马晓华
支原体肺炎属于小儿肺部炎症的一种常见类型,主要是因支原体而引发的间质性肺炎,并使毛细支气管出现炎性改变。支原体与普通细菌相比微粒更小,而与病毒相比则更大,通过唾液、飞沫、鼻涕等人体呼吸道分泌物由空气传播,从而形成流行性的呼吸道疾病,多发于冷暖交替季节。支原体进入肺部后可致支气管、毛细支气管黏膜和血管周围间质水肿、充血,进入肺泡则有液性物质渗出。近三年,我院对 55例小儿支原体肺炎进行了胸部X线检查,现报告如下。
2007年 6月至 2010年 6月,我院共收治 55例住院治疗的支原体肺炎患儿,其中男 30例,女 25例,年龄 2~14岁。临床症状表现:强烈刺激性干咳 49例,发热 53例,咳痰 12例,肺呼吸音粗重 31例,干哕音 26例,湿哕音 17例。经抽血化验:白细胞正常 35例,占例数的 64%;白细胞升高 20例,占总例数的 36%。采用金标免疫斑点法检测血清,支原体抗体均为阳性,冷凝集反应阳性 48例,阳性率 87%。所有患儿均进行了胸部 X线检查,其中 38例有侧位X线平片。

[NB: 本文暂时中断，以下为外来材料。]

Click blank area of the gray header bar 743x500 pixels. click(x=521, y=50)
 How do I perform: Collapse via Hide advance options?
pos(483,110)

55例小儿支原体肺炎的 X线的表现,可以归纳为以下 3个类型。
2.1 间质浸润型 24例。平片表现为肺部的纹理较粗且多,边界模糊,或有网状及点状分布的阴影,部分肺的透亮度降低,肺门阴影加重。病变的分布情况:右肺 12例(中下肺 9例),右肺 9例(下肺 7例),左右两侧 3例。
2.2 节段与大叶型浸润型 20例。平片表现为病变的密度呈均衡增高 4例,非均衡增高 16例。病变的分布情况:单侧17例,双侧 3例。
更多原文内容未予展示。